Research output: Contribution to journalArticle

1 Citation (Scopus)

Abstract

Background and Objectives: Rapid-onset dystonia–parkinsonism (RDP) is caused by mutations in the ATP1A3 gene, which codes for the α-3 subunit of the Na+/K+ ATPase. It has been characterized by rapid-onset bulbar dysfunction, limb dystonia, bradykinesia, and a rostrocaudal spatial gradient of expression, usually after a physiologic trigger. We reexamined whether these features were in fact characteristic. Methods: We characterized phenotypic variation within a cohort of 50 ATP1A3 mutation-positive individuals (carriers) and 44 mutation-negative family members (noncarriers). Potential participants were gathered through referral for clinical suspicion of RDP or alternating hemiplegia of childhood. Inclusion criteria were having a ATP1A3 mutation or being a family member of such an individual. Results: We found RDP is underdiagnosed if only “characteristic” patients are tested. Rapid onset and bulbar predominance were not universally present in carriers. Among those with at least mild symptoms of dystonia, rostrocaudal severity gradient was rare (7%). Symptoms began focally but progressed to be generalized (51%) or multifocal (49%). Arm (41%) onset was most common. Arms and voice were typically most severely affected (48% and 44%, respectively).
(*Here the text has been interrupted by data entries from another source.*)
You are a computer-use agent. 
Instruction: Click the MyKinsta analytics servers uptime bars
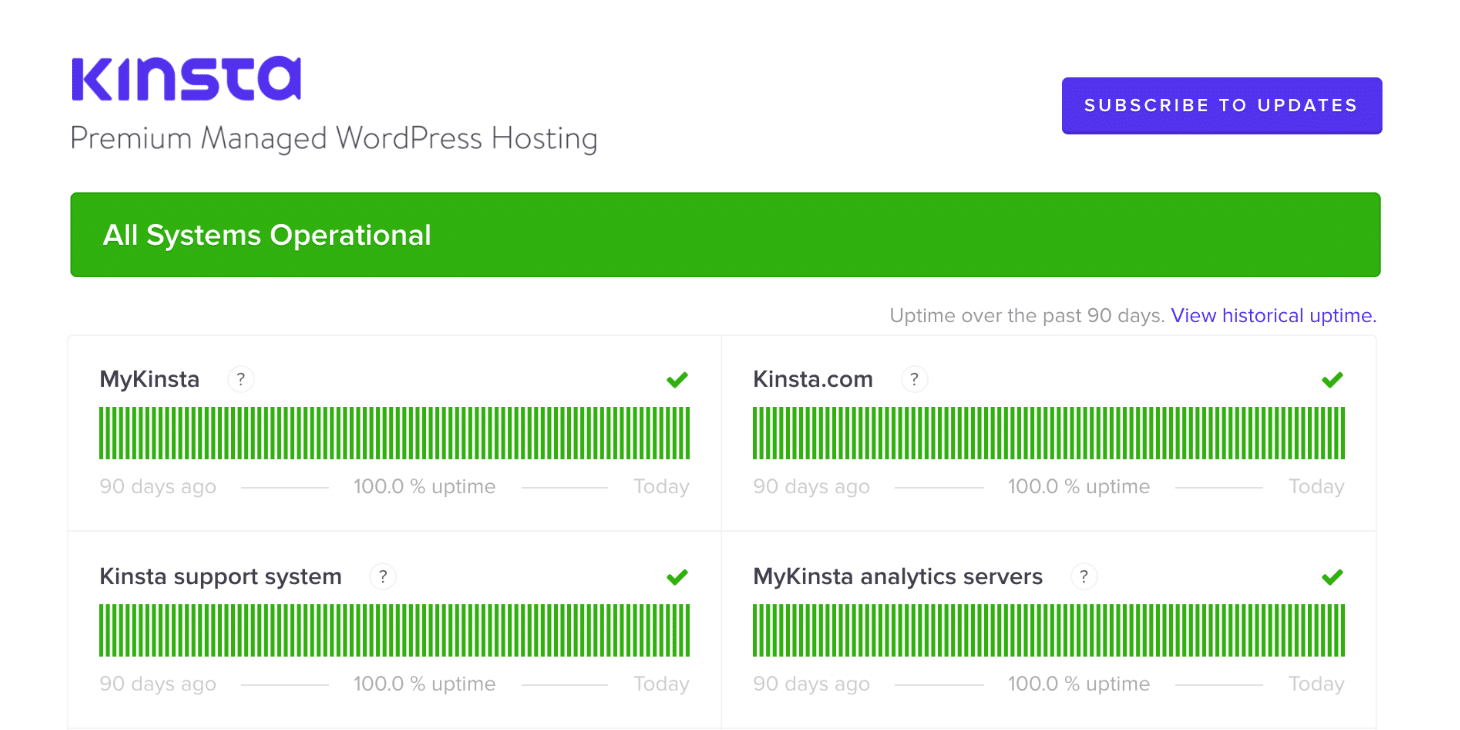(x=1048, y=630)
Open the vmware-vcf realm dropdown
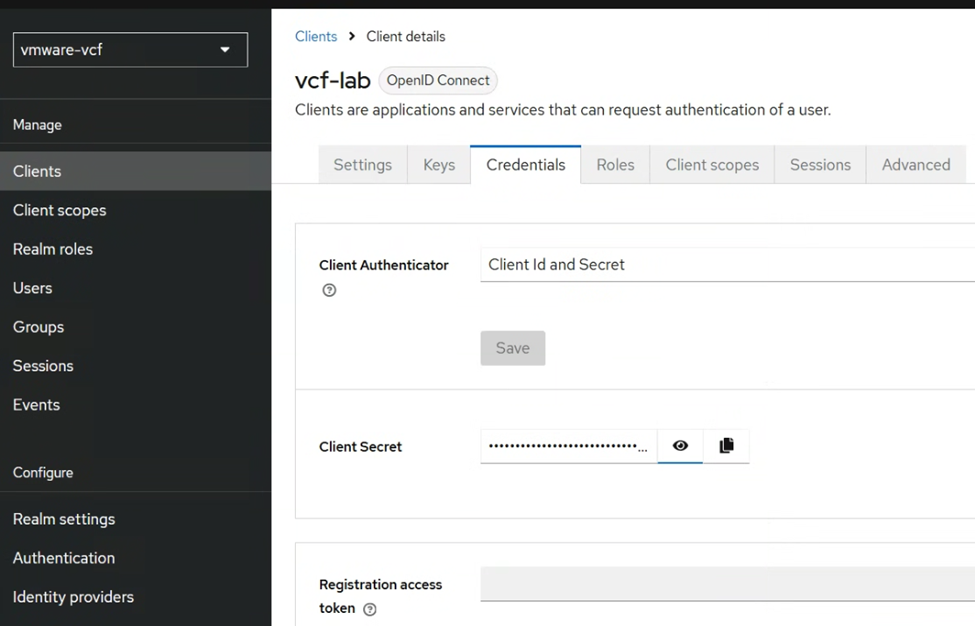The width and height of the screenshot is (975, 626). 130,50
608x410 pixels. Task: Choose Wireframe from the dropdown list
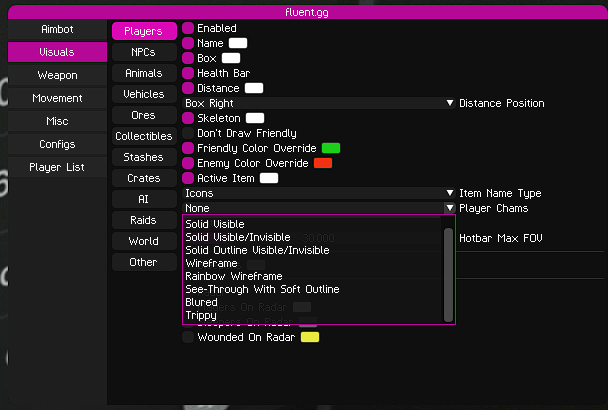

Triggers preceded onset in 77% of the participants. Rapid onset, dystonia, parkinsonism, bulbar symptoms, headaches, seizures, frontal impairment, and a history of mood disorder and a history of psychosis were more common in carriers. Approximately half of the proband mutations occurred de novo (56%). Conclusions: Our findings suggest that patients should not be excluded from ATP1A3 testing because of slow onset, limb onset, absent family history, or onset in middle adulthood. RDP should be strongly considered in the differential for any bulbar dystonia.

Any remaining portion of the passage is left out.